Qué vamos a quemar

Fuente: HUELLAS.
10 del 3 de 2010

Cada 8 de marzo cantamos "¡Vamos a quemar la Conferencia Episcopal!". Pues bien, basta de amenazas, ¡hagámoslo! Nos quitaremos de en medio muchos disgustos. El siguiente, su nueva campaña en contra de la ley que regula la interrupción voluntaria del embarazo recién estrenada. Es poco lo nuevo que tengo que aportar pero no quería dejar pasar de largo mi derecho a la pataleta.

Haciendo un ejercicio de caridad se han gastado un pastón, 150.000 ? según datos de El País, para llevar a cabo una campaña de chantaje emocional y no para ayudar a muchos países empobrecidos donde se mueren de hambre. ¡Hale! Para que este año tod@s os acordéis de marcar la X en la declaración de Hacienda y permitir que se lo fundan en la supresión de derechos para una parte importante de la población, que es la actividad que más les pone.

La campaña ?¡Es mi Vida!... Está en tus manos? da voz ?a los que van a nacer o que acaban de nacer, que no tienen voz, que están indefensos pero que tienen derecho a vivir?. Con estas palabras presenta su perversión el portavoz de la Conferencia Episcopal. Ya que las iglesias se están quedando vacías, han decidido hablar por las células de todo pichichi, incluso de los que aún no tienen criterio propio, porque la Conferencia Episcopal ya sabe lo que nos conviene a los demás. Si es que no tiene nombre. Y no, Monseñor Camino, la mentira es pecado, que está escrito en los mandamientos que se debería saber de carrerilla, la nueva ley no quita ningún derecho a las madres gestantes, de hecho, no les influye absolutamente en nada. Quien quiera ejercer su derecho a la maternidad, puede hacerlo, como siempre. Estoy harta de su demogagia, de su hipocresía y de sus patologías mentales, las que pretenden contagiar al resto de la sociedad.

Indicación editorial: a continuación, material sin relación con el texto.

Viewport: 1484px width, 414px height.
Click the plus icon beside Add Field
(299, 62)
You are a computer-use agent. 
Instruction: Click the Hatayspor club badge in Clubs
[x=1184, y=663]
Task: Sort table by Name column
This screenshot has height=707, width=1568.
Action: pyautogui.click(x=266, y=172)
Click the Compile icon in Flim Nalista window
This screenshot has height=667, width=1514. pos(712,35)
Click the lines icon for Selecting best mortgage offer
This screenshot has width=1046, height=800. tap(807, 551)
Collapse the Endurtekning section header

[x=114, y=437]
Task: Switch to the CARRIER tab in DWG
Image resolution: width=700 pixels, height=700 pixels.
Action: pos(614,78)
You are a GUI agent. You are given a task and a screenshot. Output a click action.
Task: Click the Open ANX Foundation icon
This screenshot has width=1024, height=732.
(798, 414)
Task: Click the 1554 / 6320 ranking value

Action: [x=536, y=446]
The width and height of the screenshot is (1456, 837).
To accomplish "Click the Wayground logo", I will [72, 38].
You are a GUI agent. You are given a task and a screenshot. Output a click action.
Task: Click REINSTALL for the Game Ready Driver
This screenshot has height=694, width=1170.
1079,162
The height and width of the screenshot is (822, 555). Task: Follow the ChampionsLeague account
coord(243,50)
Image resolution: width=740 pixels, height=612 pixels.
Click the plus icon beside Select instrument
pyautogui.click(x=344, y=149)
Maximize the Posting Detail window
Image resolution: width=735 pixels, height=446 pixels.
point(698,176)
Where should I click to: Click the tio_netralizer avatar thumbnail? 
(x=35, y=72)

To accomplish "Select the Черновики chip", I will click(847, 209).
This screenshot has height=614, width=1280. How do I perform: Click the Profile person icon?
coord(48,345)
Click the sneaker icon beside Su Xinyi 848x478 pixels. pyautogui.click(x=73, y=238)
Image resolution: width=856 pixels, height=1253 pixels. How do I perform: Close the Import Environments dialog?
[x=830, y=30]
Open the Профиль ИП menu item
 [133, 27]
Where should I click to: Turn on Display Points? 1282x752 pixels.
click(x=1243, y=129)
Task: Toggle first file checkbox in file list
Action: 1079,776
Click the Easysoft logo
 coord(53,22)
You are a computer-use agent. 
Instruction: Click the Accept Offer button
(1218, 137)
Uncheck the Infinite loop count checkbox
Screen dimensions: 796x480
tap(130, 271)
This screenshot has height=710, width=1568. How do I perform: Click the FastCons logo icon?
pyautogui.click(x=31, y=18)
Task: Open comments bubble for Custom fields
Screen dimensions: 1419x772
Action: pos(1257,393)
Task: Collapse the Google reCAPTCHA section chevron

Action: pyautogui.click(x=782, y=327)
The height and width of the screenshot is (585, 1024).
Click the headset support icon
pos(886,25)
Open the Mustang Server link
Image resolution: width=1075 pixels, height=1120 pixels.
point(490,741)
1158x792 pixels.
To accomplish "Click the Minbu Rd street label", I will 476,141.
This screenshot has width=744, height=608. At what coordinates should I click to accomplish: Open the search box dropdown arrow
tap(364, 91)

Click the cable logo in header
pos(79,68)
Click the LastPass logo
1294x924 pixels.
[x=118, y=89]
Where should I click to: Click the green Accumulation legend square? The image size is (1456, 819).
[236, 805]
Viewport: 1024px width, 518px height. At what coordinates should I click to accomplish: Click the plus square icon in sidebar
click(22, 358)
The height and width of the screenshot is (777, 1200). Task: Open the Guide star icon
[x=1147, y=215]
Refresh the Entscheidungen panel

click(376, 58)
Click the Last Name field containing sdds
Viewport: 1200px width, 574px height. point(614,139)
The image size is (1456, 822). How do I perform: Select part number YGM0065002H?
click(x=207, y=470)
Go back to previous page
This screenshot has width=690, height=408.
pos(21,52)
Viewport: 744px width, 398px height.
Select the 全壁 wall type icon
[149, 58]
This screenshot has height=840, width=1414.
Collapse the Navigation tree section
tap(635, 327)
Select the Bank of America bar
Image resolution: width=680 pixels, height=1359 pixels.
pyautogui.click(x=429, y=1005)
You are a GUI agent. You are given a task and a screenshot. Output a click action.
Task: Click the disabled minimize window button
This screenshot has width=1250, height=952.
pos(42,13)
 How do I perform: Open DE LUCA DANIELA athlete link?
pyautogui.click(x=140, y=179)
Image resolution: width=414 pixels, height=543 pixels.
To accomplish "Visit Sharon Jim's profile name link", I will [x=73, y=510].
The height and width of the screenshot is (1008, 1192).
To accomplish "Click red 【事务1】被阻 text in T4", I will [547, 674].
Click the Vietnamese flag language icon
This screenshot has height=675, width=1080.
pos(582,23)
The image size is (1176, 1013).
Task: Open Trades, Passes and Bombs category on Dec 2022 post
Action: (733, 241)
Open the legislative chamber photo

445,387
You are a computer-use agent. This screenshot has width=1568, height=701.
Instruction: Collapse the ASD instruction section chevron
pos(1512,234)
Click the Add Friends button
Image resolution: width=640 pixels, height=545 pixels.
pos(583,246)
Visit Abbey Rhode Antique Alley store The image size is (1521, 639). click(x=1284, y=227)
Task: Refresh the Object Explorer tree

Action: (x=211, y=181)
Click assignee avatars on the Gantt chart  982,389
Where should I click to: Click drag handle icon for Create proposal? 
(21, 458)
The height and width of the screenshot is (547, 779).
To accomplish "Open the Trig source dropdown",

No acaba ahí, con la nueva regulación del aborto, "el Estado da licencia para matar y deja de ser garante del bien común", definitivamente están chiflados. Exclusiva: ¡Nuestro país es agente 007! El Estado democrático no se erige como árbitro de la vida humana, sino como garante de derechos para todos y todas. Entonces, a su juicio, ésta debe ser sustituida por otra ley que sería más justa, que olería a prohibición, seguro, como lo arreglan todo. Es decir, todas a parir como conejas, que luego ya les educan, cuidan y mantienen ellos en función de sus "valores", esos que claman por las vejaciones y asesinatos en nombre de Dios; la represión con moralina, la pederastia no reconocida en sus filas, la condena de la homosexualidad, la desigualdad de clases (ellos siempre van del lado de los poderosos) y de género (por supuesto, todas a casa, y si puede ser, con burka, que somos malas mujeres desde que nos vestimos como putas y decidimos sobre nuestro cuerpo), ellos sí que saben lo que nos conviene.

Cuando no se tienen argumentos, siempre aparece dios, para eso lo inventaron, ¿no? Para castigar y otorgar letimidad a todo aquello que no la tiene por méritos propios, desde dictaduras políticas a delitos cometidos por la Iglesia. Y no lo digo por decir, ocho años de catecismo en mi infancia me avalan. Lo que olvidan por casualidad es comentarnos, aunque sea de pasada, que en los Evangelios apócrifos, esos que tacharon para no ser difundidos, Dios no tenía claro ni lo que quería del ser humano, que tal vez era un ente del género femenino y muchos más interesantes cuestionamientos de la "palabra de Dios", que merece la pena leer.

No le conozco y dudo mucho de su existencia, pero si hubiera una fuerza mayor todopoderosa, estaría del lado de la Teoría de la Liberación y se haría colega de Leonardo Boff y de los párrocos de Entrevías y huiría despavorid@ del Papa y de Rouco Varela, Monseñor Camino simplemente le daría grima.